PI: Jiří Popelář, Guarantor: Josef Syka Auditory Function in Mutant Mice

Hearing impairment is the most frequent inborn sensory defect. One out of every 500 children is born deaf. A large percentage of the hearing losses are monogenic. As the population is aging, the progressive hearing loss which attacks the majority of the population in old age is becoming an even more serious problem and it has its background in the pathological changes of the genome. In both cases, the mice models are of significant use when studying the genetic principles of the pathological conditions.

Recently, studies have begun on the hearing changes in some strains of laboratory rats. The defects are mostly related to the inner ear and are easily detectable by the examination of auditory stem potentials (ABR). But it is also possible to perform the screening with the help of the shock-induced reaction behavior (Startle Reflex) and its modification (PPI – Prepulse Inhibition) and to complete the examination with the observation of otoacoustic emission (DPOAE – distortion product oto-acoustic emissions) that inform about the function of receptor hair cells in the inner ear. For more detailed examination, confocal and electron microscopy, immunocytochemistry and other approaches are necessary.

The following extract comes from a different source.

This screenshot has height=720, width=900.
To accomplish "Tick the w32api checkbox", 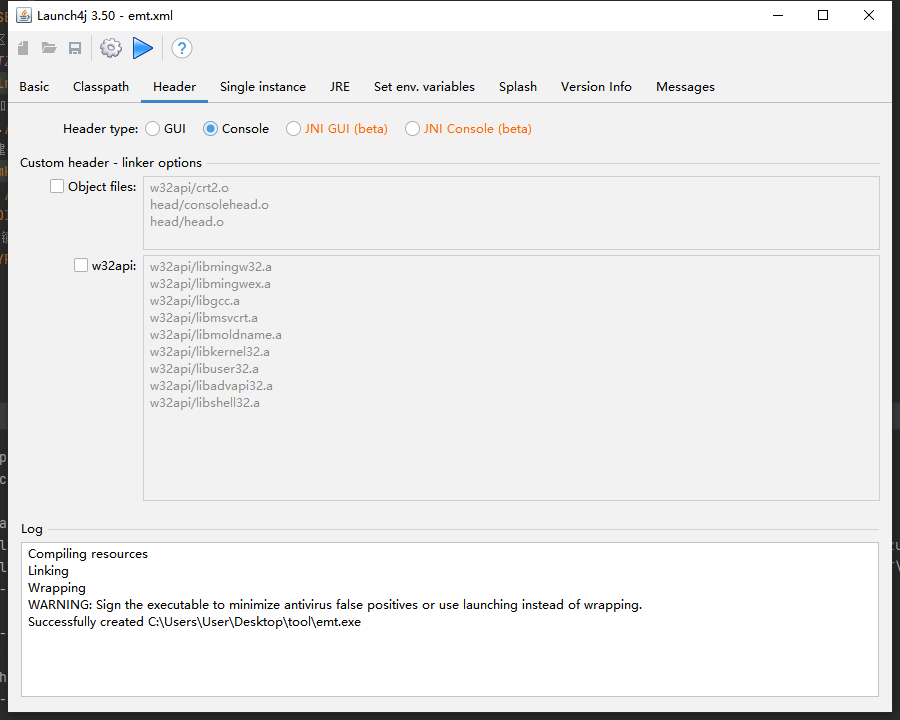I will click(81, 265).
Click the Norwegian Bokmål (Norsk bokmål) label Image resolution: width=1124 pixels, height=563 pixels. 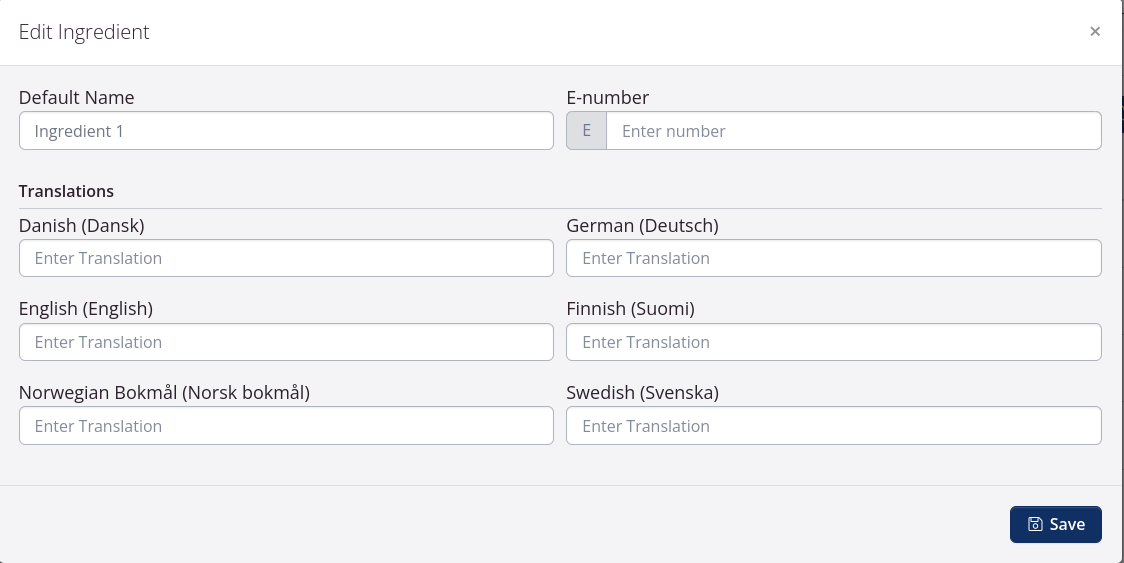click(164, 393)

In cooperation with the Transgenic and Archival Module of the Czech Centre for Phenogenomics (CCP), it will be possible to create targeted deletions of mouse mutants for certain genes suspected to play a role in inherited hearing loss and hearing impairment during the organism‘s aging. In case of suspected hearing loss in mice passing through the phenotypization in the mouse clinic, it will be possible to complete the „classic“ examinations (ABR, DPOAE, startle) even with the detailed morphological and histochemical studies.